I wouldn’t expect the software for a cash register/point-of-sale system to use floating point arithmetic. It’s better to do all calculations for money in fixed point, keeping track of where the decimal point should be. Floating point is far more prone to problems like getting 1.99999999999 where you’d expect 2.0. This has been understood since the early days of computing. The COBOL language has always had support for fixed-point arithmetic with a set number of places after the decimal point.

It’s always possible for someone to make a programming error, or for a hardware problem to lead to wrong results. I would be very surprised if a problem like this slipped through the design and implementation process into a production POS system. The arithmetic in these things is simple, and I’d expect them to be thoroughly tested. It’s a little more likely that wear and tear on an old system could lead to errors (e.g. worn keys leading to incorrect prices keyed in). Errors in basic arithmetic are very unlikely, though.

Of course, this still runs into problems. If you compute the tax on two figures individually, you will get a different answer than if you computed it on both of them at once. That could be considered an “error of mathematics” since it violates the distributive property.

It’s also a violation of the law. That’s just another example of humans misusing a tool and then blaming the tool.

But then, the same is true of floating point. Expecting 0.1 to be exactly representable in floating point is violating the design.

To answer the OP, we have to decide what it even means to make an “error of mathematics”.

For memories you overdesign. Pretty much all large caches inside of chips are built with extra rows or columns, and during test if some bits fail you run an algorithm that swaps in these extra rows to replace ones with failing bits. You can’t always repair, but you do increase the yield a lot.
You can also run a built-in self test during power up to do the same thing in the field. This is called built-in self repair.

I’m referring more to ECC here, where dynamic events (like cosmic rays) require the memory to figure out which bit got flipped and correct it. This requires more memory, of course, but really just shows up in the final cost (i.e., you’re still buying a 1 GB chip, but it cost more since it has 1.125 GB of physical memory).

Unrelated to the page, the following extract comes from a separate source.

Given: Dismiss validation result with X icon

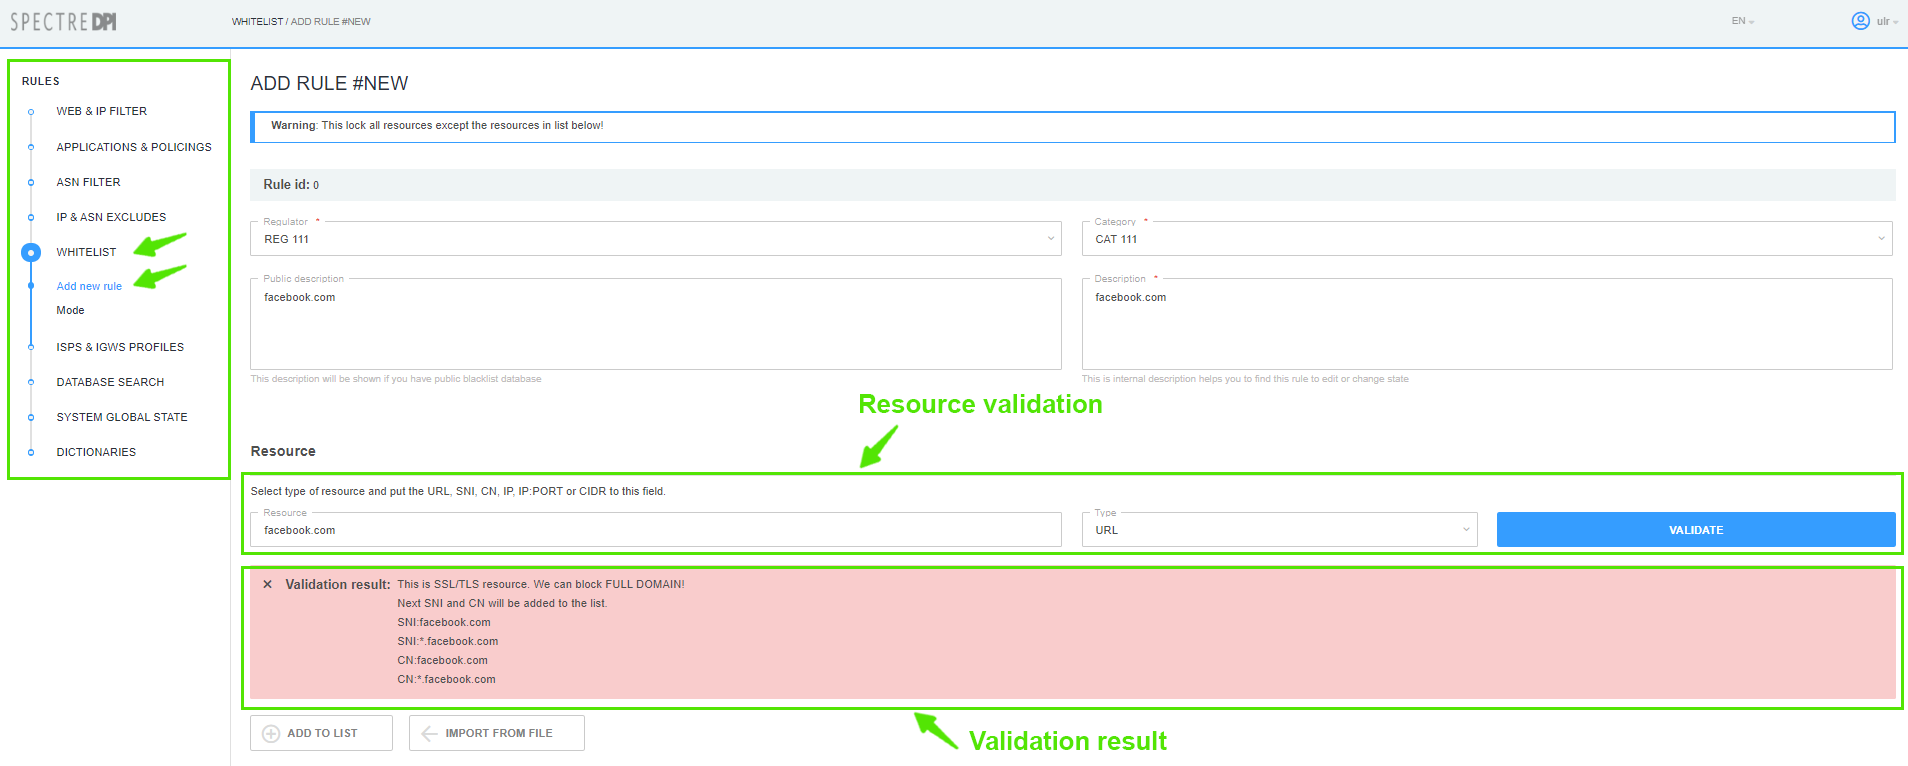Looking at the screenshot, I should 267,585.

It’s possible to layer further protection on top. For a satellite project, we had concerns that the flash memory wouldn’t be reliable enough, despite it already having some internal error correction. We didn’t end up doing it, but I considered adding a Hamming(7,4)+parity code on top, which would halve the storage but add single-bit error correction for each byte, and double-bit error detection.

Definitely. The opposite of silent data corruption is noisy data corruption. When we were having memory issues we turned off the reports because the ECC was fixing the problem but the console log went crazy. Any highly reliable server has this.I suspect with memory sizes the way they are these days lots of systems have it, but we didn’t do consumer products.

My experience is that there are separate settings for correctable and uncorrectable errors. Maybe you want to log both if you’re in a quiet environment, but once you move your server to Colorado, you probably want to only leave the uncorrectable error log enabled.

Since our servers were used in places like Wall Street, customers wanted to see what was going on by default. I suspect they could turn off the reports also, but we had control over what they could see.
The meetings on this were fascinating, especially since they established early on that the processor was not to blame so I was off the hook.

Fair enough - no it was a busy system with hundreds of users, so performing tens of thousands of operations per day, but every day, a few things would just not happen - in some cases, identifiable to a specific line of code (for example easiest to spot when the line is one that displayed a prompt) that just got skipped for unknown reasons. Code execution of the adjacent commands worked, just not that bit, sometimes - actually, rarely as a percentage of the total.

Rounding errors are not unique to computers. They’ve been around as long as accounting.

Suppose you make three purchases at Best Buy, and sales tax in your state is 6.0%. Below is each purchase, the amount of tax on each purchase. But the result is not an even cent amount so the tax is rounded to the nearest cent. If you add the totals up, you will get a different number than if you add the purchases first then calculate tax the total. So you would have saved a penny if you bought them all at the same time. That’s rounding error.

Purchase Tax Total Rounded
$123.45 $7.407 $130.857 $130.86
$23.25 $1.395 $24.645 $24.65
$10.46 $0.628 $11.088 $11.09
$166.590 $166.60
Round $166.59

In forty years as a programmer, I’ve only seen one. Our two year old mainframe computer developed an intermittent problem. It took me two weeks to determine that a floating point divide instruction would fail if, and only if, 3.999999999999999 was divided by 2.000000000000. It only failed about once every 300,000 times it was executed. When the problem circuit board was replaced, the problem went away.